[Dataset rows]
:::

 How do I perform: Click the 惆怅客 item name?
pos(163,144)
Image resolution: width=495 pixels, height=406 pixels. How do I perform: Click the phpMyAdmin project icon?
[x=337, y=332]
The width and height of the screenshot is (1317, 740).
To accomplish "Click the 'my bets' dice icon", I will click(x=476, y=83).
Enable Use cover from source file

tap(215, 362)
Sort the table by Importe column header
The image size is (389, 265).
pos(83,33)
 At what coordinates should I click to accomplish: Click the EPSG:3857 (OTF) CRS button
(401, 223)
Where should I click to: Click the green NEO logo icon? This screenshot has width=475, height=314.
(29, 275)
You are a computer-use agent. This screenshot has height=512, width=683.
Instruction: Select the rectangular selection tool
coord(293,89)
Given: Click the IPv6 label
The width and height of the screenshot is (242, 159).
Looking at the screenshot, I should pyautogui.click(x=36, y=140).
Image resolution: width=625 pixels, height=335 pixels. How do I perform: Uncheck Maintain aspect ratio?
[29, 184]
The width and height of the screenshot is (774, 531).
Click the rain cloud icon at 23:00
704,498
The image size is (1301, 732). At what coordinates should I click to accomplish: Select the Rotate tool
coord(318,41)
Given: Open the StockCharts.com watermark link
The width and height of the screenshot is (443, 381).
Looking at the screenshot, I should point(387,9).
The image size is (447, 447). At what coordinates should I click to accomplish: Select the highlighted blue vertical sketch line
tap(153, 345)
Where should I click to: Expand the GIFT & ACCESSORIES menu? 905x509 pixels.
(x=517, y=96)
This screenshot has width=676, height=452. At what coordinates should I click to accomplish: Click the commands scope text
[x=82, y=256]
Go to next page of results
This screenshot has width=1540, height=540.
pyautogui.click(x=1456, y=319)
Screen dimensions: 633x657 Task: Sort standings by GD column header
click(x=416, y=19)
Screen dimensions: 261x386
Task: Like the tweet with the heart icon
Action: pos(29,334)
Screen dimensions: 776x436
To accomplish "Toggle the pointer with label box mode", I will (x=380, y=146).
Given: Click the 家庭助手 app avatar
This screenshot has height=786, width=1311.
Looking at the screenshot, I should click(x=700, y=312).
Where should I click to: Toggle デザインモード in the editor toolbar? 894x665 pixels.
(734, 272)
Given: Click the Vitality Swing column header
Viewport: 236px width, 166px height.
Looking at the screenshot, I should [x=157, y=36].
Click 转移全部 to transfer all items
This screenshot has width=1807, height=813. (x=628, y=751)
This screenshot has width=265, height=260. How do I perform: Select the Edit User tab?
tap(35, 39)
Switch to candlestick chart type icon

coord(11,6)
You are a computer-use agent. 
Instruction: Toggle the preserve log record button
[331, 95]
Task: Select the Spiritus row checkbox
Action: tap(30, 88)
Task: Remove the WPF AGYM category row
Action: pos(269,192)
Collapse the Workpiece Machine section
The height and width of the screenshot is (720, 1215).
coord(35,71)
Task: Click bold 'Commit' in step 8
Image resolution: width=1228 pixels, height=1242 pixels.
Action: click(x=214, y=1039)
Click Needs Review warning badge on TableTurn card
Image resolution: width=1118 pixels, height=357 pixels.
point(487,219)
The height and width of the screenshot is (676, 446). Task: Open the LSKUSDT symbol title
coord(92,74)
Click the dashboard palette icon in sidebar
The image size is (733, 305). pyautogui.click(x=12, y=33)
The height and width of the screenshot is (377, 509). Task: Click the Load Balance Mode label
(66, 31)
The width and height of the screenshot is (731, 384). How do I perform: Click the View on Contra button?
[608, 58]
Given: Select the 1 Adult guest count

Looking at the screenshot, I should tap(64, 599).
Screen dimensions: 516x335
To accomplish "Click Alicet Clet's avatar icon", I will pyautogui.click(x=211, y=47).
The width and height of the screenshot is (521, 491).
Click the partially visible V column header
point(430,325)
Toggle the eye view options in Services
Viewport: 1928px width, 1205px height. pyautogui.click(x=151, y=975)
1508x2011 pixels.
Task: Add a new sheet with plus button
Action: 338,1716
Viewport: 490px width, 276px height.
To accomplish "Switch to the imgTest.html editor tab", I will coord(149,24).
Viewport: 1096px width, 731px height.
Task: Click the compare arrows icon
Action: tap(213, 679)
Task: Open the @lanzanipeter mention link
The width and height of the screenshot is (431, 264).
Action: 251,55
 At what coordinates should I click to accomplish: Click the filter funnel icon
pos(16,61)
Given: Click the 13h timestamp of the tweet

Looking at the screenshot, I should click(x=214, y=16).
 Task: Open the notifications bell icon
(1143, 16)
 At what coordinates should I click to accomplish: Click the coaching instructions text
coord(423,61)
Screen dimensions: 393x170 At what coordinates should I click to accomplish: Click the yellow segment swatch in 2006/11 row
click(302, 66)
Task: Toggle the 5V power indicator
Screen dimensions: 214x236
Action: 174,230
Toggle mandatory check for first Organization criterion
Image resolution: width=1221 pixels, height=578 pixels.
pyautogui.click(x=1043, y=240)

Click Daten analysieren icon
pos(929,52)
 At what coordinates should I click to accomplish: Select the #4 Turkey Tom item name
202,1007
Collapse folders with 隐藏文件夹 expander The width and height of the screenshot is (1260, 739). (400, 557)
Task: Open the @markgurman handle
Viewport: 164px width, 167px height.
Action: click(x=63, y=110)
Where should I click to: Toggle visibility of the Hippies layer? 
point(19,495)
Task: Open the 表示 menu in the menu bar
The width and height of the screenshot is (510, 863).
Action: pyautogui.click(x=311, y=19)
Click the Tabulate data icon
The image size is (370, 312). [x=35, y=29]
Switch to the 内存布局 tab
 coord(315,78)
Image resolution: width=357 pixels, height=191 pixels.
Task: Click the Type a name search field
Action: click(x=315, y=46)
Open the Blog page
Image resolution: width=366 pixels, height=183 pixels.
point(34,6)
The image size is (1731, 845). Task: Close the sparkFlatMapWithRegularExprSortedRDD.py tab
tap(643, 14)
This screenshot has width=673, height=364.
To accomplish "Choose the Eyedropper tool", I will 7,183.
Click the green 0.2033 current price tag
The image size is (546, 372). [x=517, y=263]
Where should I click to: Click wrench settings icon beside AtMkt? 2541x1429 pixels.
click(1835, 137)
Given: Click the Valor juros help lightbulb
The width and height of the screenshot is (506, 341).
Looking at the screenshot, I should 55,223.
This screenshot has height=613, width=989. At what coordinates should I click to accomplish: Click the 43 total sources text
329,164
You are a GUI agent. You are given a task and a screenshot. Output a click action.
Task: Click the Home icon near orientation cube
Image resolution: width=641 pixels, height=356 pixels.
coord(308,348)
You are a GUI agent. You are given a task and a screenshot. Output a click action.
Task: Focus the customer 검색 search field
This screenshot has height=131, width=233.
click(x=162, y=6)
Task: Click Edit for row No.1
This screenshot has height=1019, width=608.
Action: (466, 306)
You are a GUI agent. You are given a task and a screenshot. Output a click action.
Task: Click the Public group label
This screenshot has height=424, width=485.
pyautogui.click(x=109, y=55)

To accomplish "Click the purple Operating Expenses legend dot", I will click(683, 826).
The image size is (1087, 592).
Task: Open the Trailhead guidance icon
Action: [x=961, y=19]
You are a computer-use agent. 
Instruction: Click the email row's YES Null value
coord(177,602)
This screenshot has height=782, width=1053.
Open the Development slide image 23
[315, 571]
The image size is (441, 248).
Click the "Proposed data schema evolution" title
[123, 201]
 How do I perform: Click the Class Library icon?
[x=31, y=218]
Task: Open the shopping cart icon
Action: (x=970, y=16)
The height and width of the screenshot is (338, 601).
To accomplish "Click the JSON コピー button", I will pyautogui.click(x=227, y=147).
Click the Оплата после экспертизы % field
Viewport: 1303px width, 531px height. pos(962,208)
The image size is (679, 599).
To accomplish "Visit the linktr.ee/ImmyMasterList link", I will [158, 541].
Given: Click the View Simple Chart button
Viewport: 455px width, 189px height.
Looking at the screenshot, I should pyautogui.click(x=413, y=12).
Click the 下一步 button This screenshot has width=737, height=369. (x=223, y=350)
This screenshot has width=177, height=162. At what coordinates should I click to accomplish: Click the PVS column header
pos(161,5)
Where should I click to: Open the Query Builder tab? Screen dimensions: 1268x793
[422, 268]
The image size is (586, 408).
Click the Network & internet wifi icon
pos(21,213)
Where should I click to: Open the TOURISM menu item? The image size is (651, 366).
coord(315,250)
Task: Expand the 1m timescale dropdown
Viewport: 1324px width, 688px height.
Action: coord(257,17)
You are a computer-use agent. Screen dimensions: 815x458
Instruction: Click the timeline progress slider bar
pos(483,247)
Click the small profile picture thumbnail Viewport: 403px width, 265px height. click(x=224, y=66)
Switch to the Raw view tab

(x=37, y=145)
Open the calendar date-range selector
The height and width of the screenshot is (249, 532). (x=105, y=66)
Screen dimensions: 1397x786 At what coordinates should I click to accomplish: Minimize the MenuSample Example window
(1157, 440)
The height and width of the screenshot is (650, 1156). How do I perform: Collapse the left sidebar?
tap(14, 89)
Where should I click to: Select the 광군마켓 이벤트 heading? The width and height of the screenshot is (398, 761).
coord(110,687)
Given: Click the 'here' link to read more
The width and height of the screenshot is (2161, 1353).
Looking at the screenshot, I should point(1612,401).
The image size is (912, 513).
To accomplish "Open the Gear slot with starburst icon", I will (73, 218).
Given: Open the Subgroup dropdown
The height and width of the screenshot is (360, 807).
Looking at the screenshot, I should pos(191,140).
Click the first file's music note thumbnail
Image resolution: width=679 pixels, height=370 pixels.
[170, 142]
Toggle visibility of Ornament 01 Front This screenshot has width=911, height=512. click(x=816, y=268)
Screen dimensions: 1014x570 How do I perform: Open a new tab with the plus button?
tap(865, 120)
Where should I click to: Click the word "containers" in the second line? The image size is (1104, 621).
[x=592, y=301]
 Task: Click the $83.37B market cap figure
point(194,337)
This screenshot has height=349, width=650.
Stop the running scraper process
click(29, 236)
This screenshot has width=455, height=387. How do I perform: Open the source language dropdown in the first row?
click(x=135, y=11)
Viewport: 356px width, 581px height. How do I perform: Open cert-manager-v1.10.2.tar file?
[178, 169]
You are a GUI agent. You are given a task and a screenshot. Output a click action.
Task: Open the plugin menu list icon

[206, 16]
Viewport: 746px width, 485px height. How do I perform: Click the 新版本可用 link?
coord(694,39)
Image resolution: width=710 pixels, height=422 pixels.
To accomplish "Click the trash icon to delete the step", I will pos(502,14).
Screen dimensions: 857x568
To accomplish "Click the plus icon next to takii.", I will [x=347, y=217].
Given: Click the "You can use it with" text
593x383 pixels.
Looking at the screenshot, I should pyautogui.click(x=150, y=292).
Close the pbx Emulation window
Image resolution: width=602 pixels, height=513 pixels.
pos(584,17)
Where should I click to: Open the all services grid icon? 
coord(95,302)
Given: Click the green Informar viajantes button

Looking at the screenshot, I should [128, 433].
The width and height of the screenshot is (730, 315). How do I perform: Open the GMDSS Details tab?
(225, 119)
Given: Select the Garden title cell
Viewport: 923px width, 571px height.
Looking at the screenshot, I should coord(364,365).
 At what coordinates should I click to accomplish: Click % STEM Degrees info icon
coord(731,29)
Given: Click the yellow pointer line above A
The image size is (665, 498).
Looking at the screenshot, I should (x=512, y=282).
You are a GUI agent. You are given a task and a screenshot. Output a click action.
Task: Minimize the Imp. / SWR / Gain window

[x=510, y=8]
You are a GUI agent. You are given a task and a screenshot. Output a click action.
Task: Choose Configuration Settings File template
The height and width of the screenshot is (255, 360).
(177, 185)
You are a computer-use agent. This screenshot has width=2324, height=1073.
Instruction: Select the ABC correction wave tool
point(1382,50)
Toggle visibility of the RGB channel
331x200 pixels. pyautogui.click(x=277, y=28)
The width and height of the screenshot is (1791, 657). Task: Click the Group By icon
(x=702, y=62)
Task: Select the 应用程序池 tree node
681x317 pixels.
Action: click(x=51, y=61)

:::

→ **INSTRUCTIONS FOR THE TASK**: From the line with "Screen dimensions: 393x170" up to and including the line with "point(34,6)", rename "Hippies" to "Background" and rewrite those lines with nothing else changed.

→ **WORKED SOLUTION**:
Screen dimensions: 393x170 At what coordinates should I click to accomplish: Click the yellow segment swatch in 2006/11 row
click(302, 66)
Task: Toggle the 5V power indicator
Screen dimensions: 214x236
Action: 174,230
Toggle mandatory check for first Organization criterion
Image resolution: width=1221 pixels, height=578 pixels.
pyautogui.click(x=1043, y=240)

Click Daten analysieren icon
pos(929,52)
 At what coordinates should I click to accomplish: Select the #4 Turkey Tom item name
202,1007
Collapse folders with 隐藏文件夹 expander The width and height of the screenshot is (1260, 739). (400, 557)
Task: Open the @markgurman handle
Viewport: 164px width, 167px height.
Action: click(x=63, y=110)
Where should I click to: Toggle visibility of the Background layer? 
point(19,495)
Task: Open the 表示 menu in the menu bar
The width and height of the screenshot is (510, 863).
Action: pyautogui.click(x=311, y=19)
Click the Tabulate data icon
The image size is (370, 312). [x=35, y=29]
Switch to the 内存布局 tab
 coord(315,78)
Image resolution: width=357 pixels, height=191 pixels.
Task: Click the Type a name search field
Action: click(x=315, y=46)
Open the Blog page
Image resolution: width=366 pixels, height=183 pixels.
point(34,6)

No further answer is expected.